▸ RECORDS SHOWN
···

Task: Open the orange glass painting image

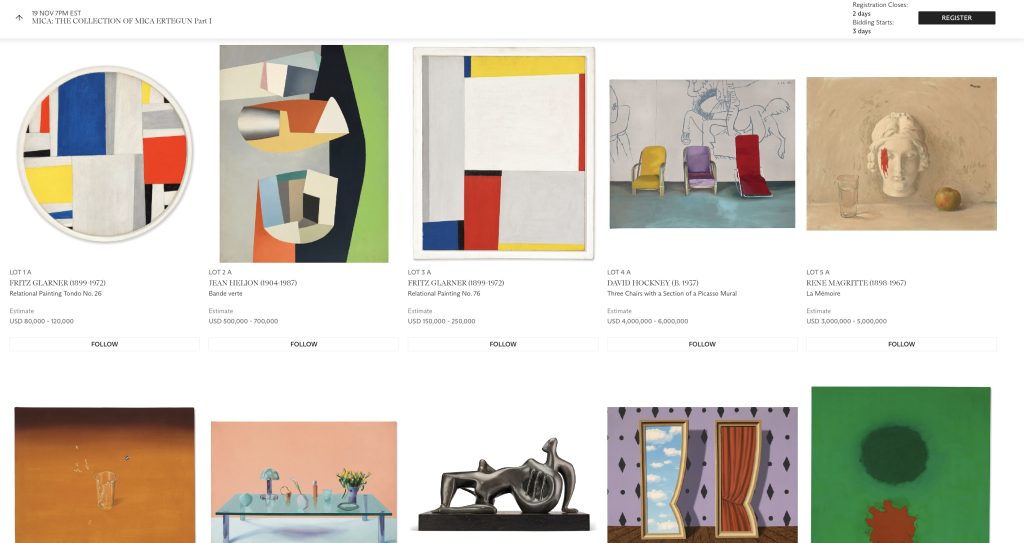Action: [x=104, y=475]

···

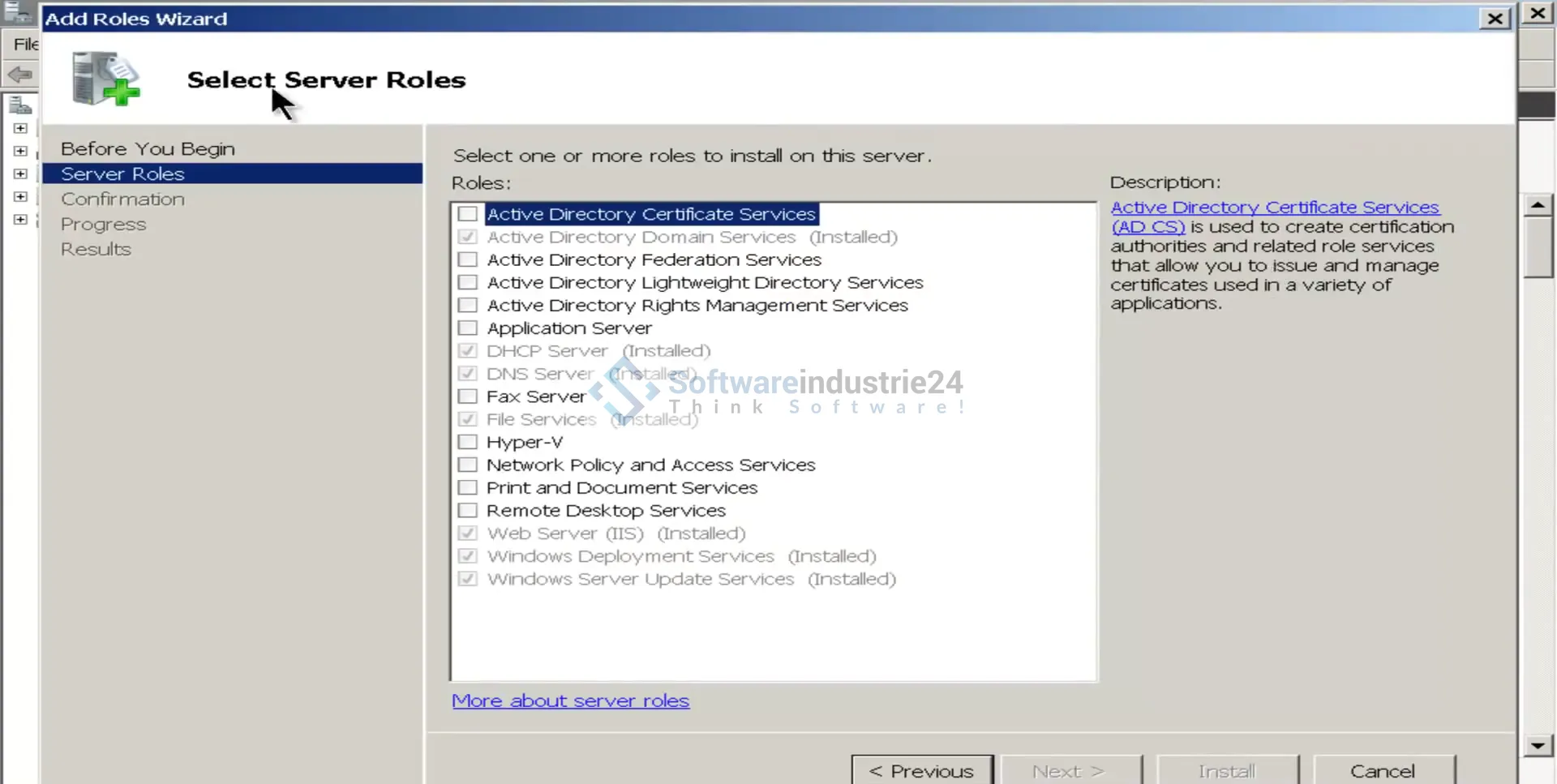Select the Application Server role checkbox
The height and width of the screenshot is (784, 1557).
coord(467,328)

···

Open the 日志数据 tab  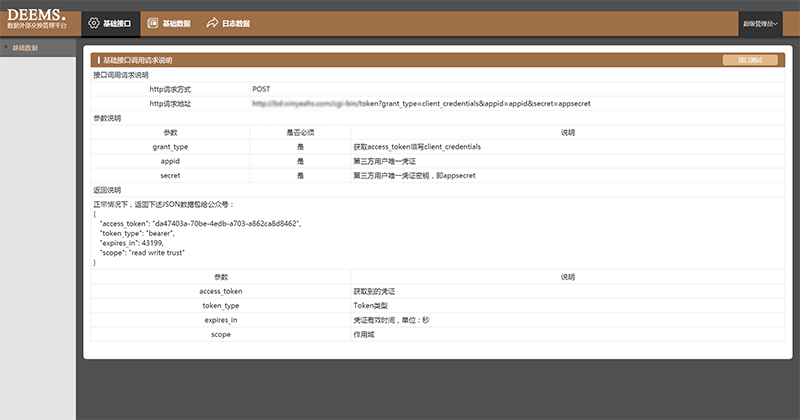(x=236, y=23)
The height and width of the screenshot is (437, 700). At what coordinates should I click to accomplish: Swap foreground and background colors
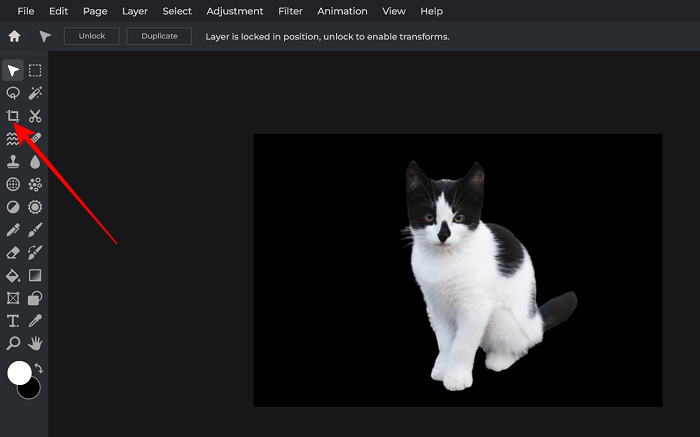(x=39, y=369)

···

Reproduce the records verbatim from the line with "The height and width of the screenshot is (437, 700)." to the line with "(x=39, y=369)", including both of those lines. Leave the pictures out of your answer.

▸ THE ANSWER
The height and width of the screenshot is (437, 700). At what coordinates should I click to accomplish: Swap foreground and background colors
(x=39, y=369)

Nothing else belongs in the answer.